Outfielder Avisail Garcia doesn't have the hype that outfield prospect Nick Castellanos has but may have more value to the Tigers. (Robin Buckson/Detroit News)
Nashville, Tenn. -- The talk of the Tigers' minor league system the past two seasons has centered, squarely, on Nick Castellanos. And understandably so.
But it's not out of the realm of possibility that he'd be the ballclub's first choice to spin off in a trade, over fellow outfielder Avisail Garcia.
For starters, Castellanos has the hype, so he'd probably net more in return.
But there's also this: Garcia, no question, is the more well-rounded player, with his speed and defense, to go along with his impressive abilities at the plate.
Tigers manager Jim Leyland, for one, loves that about Garcia.
"He's the total package," Leyland said Wednesday at baseball's winter meetings. "I love two-way players.
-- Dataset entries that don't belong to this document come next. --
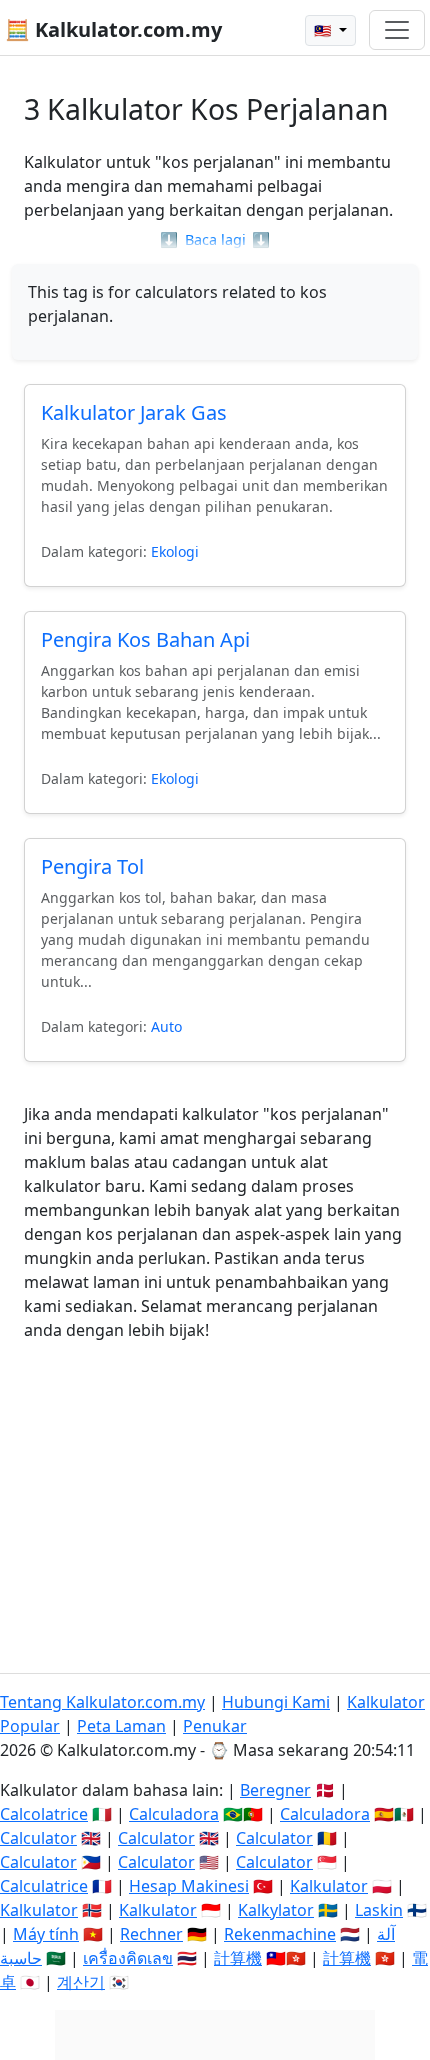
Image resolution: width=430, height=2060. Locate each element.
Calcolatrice (44, 1814)
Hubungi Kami (276, 1702)
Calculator (38, 1838)
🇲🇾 (324, 30)
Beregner (275, 1790)
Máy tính (46, 1934)
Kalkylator (276, 1910)
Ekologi (175, 551)
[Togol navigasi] (397, 30)
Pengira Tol (92, 866)
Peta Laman (121, 1726)
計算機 (238, 1958)
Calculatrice (44, 1886)
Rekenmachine (280, 1934)
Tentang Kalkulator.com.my (102, 1702)
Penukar (215, 1726)
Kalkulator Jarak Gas (134, 412)
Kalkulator (329, 1886)
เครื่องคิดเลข (128, 1958)
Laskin (379, 1910)
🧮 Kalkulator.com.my (113, 29)
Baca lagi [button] (215, 239)
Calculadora (174, 1814)
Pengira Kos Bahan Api (145, 639)
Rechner (151, 1934)
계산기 (81, 1982)
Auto (166, 1026)
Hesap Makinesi (189, 1886)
He's a two-way player."
It's a big reason Garcia, who's only nine months older than Castellanos, was the Tigers' pick for a late-season call-up. He does so many things well, team brass thought he could help in the thick of a postseason race — and he most certainly did.
To be fair, Castellanos, 20, also was knee-deep in a position change, moving from third base — where there's no immediate future with the Tigers, because of a man named Miguel Cabrera — to the outfield, and he didn't have the easiest time with the transition.
Garcia, meanwhile, is a natural outfielder who has a cannon for an arm — which the White Sox, caught off guard, found out during a pivotal series in September.
"He can throw, he can run, he's a very good defender, and I think he's going to be a very good offensive player," Leyland said of Garcia. "He's really a total package player when he arrives.
"How soon he's going to arrive? I don't know."
Realistically, it could be as soon as the 2013 season.
Until the Tigers sign a right-handed-hitting corner outfielder to spell Andy Dirks against left-handed pitchers, Garcia and Castellanos will be in the discussion. And even if the Tigers do add a free agent to fill that need, nobody's disputing the possibility of Garcia or Castellanos earning a spot on the 25-man roster out of spring training anyway.
The Tigers, obviously, don't believe it's ideal to bring either one north for a bit role — say 35 or 40 games or so, against left-handed pitching — when their development would more benefit from playing on a daily basis, even if that means sticking in the minor leagues.
But this also is fact: The Tigers are out to win, and win now, and if they think Garcia or Castellanos could help make that happen, even by way of a small role, then they won't be afraid to roll the dice.
Garcia, signed out of Venezuela as a teenager in 2007, hit .319 during extensive playing time in September for the Tigers. He even got 25 postseason plate appearances, batting .261.
One thing he hasn't showcased yet, though, is some muscle. All of his 15 regular-season hits were singles; he did have a double out of his six hits in the playoffs.
That'll soon change, Leyland said.
"He's eventually going to hit with power," said Leyland, who a couple years back also said the same thing about Austin Jackson, who has gone from four homers to 10 to 16 in his first three years. "It's usually the last thing to come."
That's not to say, of course, that Castellanos will be the first to go.
The Tigers rave at length about them both.
And there's more than enough room for in the Tigers system for both, especially when you consider Cabrera has only three years left on his contract — and figures to potentially move back to first base even before that time comes. After Victor Martinez departs following the 2014 season, Prince Fielder, another of the Tigers' defensive liabilities, can then shift to designated hitter, presumably for the rest of his career.
That would open up a possible everyday spot for Castellanos back at his natural position, third base.
But there might be a fit for him elsewhere before that, though — especially considering Major League Baseball's scouts have delivered their thesis on the blue-chipper: He'll be an impact bat, and soon. (Castellanos batted .320 in 2012, between stops at high Single A and Double A.)
Plus, Castellanos' third-base background makes him at least a tad more marketable.
Just look at how quickly third basemen are being gobbled up this offseason — Jeff Keppinger and Eric Chavez signed Wednesday, and Kevin Youkilis could be off the board very soon — while there's typically always a surplus of outfielders.
"You've got the two kids," said Leyland, discussing his options this season for the outfield, which, for sure, will feature Jackson in center and Torii Hunter in right. "Can one of them stick?"
Well, that's one question.
One just might be more likely, and not necessarily the one most of us have been thinking all along.